Gatlif was born in Algiers to a Kabyle father and a Romani mother.[1] After his childhood there, Gatlif arrived in France in 1960 following the Algerian War of Independence. 1990, he directed Gaspard and Robinson. The plot of this film is based on the wandering of a truck driver and an old woman abandoned. A social comedy based on a story of friendship against a backdrop of unemployment. 1992, Tony Gatlif finds the world of the Gypsies and embarked on a project that keeps him immenssement heart. Latcho Drom oscillates between the film and documentary. Its purpose is to pelegrina delivered the music of his people whose starting point is India and Rajasthan. With a small team, his quest is a long year and it will cross several countries: Egypt, Romania, Hungary, France and to finish and end the trip in Andalusia in Spain and even Africa North. This long journey is like a trip to the roots of Roma culture in which the director goes through all the variations and all possible instrumentalisations gypsy music. Thousand years of history.

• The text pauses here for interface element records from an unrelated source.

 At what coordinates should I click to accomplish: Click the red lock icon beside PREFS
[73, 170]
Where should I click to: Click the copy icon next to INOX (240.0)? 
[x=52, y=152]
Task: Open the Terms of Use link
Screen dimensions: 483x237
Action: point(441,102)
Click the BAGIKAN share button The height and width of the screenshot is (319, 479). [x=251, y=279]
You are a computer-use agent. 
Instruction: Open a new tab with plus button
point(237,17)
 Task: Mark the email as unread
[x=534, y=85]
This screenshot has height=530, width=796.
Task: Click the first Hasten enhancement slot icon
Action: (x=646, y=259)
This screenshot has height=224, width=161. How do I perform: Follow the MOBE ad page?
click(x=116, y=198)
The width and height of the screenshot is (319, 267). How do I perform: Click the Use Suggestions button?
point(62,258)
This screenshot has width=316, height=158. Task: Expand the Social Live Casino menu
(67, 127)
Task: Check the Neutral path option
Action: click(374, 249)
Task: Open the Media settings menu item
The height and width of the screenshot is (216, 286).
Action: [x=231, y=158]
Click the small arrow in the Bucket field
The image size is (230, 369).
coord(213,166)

"For me this film is a hymn. In the first sense of the word. A film that recreates a link, through music, for all the Gypsy people." 1994, Tony Gatlif's drama is a sign that even an encounter between a work and its author, Jean-Marie G. Le Clezio who determines his next film, Mondo, the story of a ten year old child with no family who arrived in Nice. 1995 - 1996 Tony Gatlif directed two documentaries for Canal +, respectively, and Arte. "Lucumi", the Rumbero of Cuba for Canal + and "I Muvrini" Corsican polyphony for Arte 1997, Tony Gatlif Troisème devotes a film after The Prince and Latcho Drom on the world of the Gypsies: Gadjo dilo. This latest work will meet with a success with the public and receive all the festivals that are allowed, enthusiasm and rewards. 1999, the movie I Am Born of A Stork has not been very well received. The subject deals with undocumented immigrants. Tony Gatlif takes risks both in form and substance. A total freedom is present and it is surely the latter that has pertubée a large number of spectators. It was daring to speak a stork who is more of Arab nationality. Some cry engineering, anti-conformism, to a certain poetry to others speak of a speech simplistic and rather silly. "To date, no festival has wanted this film, probably because of the stage of 'Golden Pigeon'

Career [edit]

Gatlif struggled for years to break into the film industry, playing in several theatrical productions until directing his first film, La Tête en ruine, in 1975. He followed it with the 1979 La Terre au ventre, a story of the Algerian War of Independence.
Since the 1981 Corre, gitano, Gatlif's work has been focused on the Roma people of Europe, from whom he partially traces his descent.
After making Gaspard et Robinson in 1990, Gatlif spent 1992 and 1993 shooting Latcho Drom, which was awarded numerous prizes. This feature-length musical film, often mislabelled as a documentary, deals with gypsy culture throughout the world around the theme of their music and dance. For Vincent Ostria, then journalist at the Cahiers du Cinéma, it was "the most genuine film of the year (1993 editor's note)." A year later, Gatlif brought the world of the author J. M. G. Le Clézio (pen-name) to the screen in Mondo(1994).
His 2004 film Exils, won the Best Director Award at the 2004 Cannes Film Festival.[2] His film Transylvania also premiered at Cannes in May 2006.[3]